An important European ruling on May 13 has given citizens the green light in asking that their personal information be removed from the internet, search engine provider Google now needs to figure out how to handle an expected flood of requests asking for information to be removed from its engine. Reuters reported that the decision by the Court of Justice of the European Union requires that all Internet search services remove information deemed “inadequate, irrelevant or no longer relevant.”
To abide by this new ruling, Google will need to hire several removal experts in each of the 28 European Union countries, including those where Google does not have operations. Whether those staffers remove controversial links or judge the merits of individual take-down requests are among the many questions Google has yet to figure out.

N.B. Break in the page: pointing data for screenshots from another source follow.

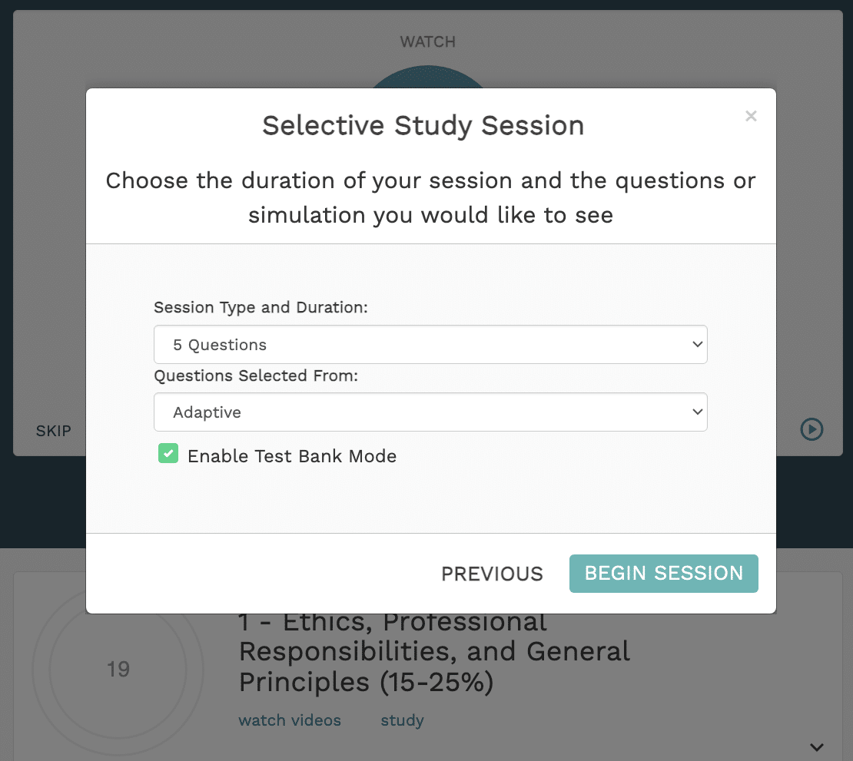The image size is (853, 761).
Task: Click the Enable Test Bank Mode label
Action: (292, 456)
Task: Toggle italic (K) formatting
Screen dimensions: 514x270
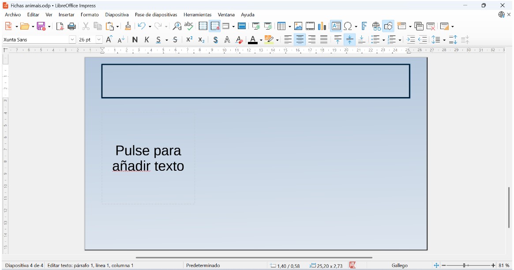Action: [147, 40]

“A simple way of understanding what happened here is that you have a collision between a right to be forgotten and a right to know. From Google’s perspective that’s a balance,” Google Executive Chairman Eric Schmidt said at an annual shareholder meeting. “Google believes having looked at the decision, which is binding, that the balance that was struck was wrong.”
Following the decision, Europeans can submit take-down requests to Internet companies rather than to local authorities. If a search engine elects not to remove the link, a person can then seek redress from the courts. The criteria for determining which take-down requests are legitimate is not clear from the decision, according to Jeffrey Rosen, a law professor at the George Washington University and head of the National Constitution Center. This ruling seems to give search engines more leeway to dismiss take-down requests for links to webpages about public figures, in which the information is deemed to be of public interest.

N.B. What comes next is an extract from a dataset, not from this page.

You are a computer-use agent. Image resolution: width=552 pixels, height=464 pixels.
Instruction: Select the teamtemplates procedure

In Europe, Google is the dominant search engine, responsible for 93 percent of the market, according to StatCounter. Meanwhile, Bing has 2.4 percent and Yahoo has 1.7 percent. Google has some experience dealing with take-down requests in its YouTube video website, which has a process to remove uploads that infringe copyrights as the company has automated a lot of the process with a ContentID system that scans videos for particular content that media companies have provided to YouTube. In fact, Google may be able to create similar technology to address the EU requirements, said BGC Partners analyst Colin Gillis.
Overall, Google has expressed disappointment with the ruling, which it noted differed from a non-binding opinion by the ECJ’s court adviser in 2013. Meanwhile, Yahoo is also reviewing the decision to assess the impact for its business. “Since our founding almost 20 years ago, we’ve supported an open and free internet; not one shaded by censorship,” Yahoo said.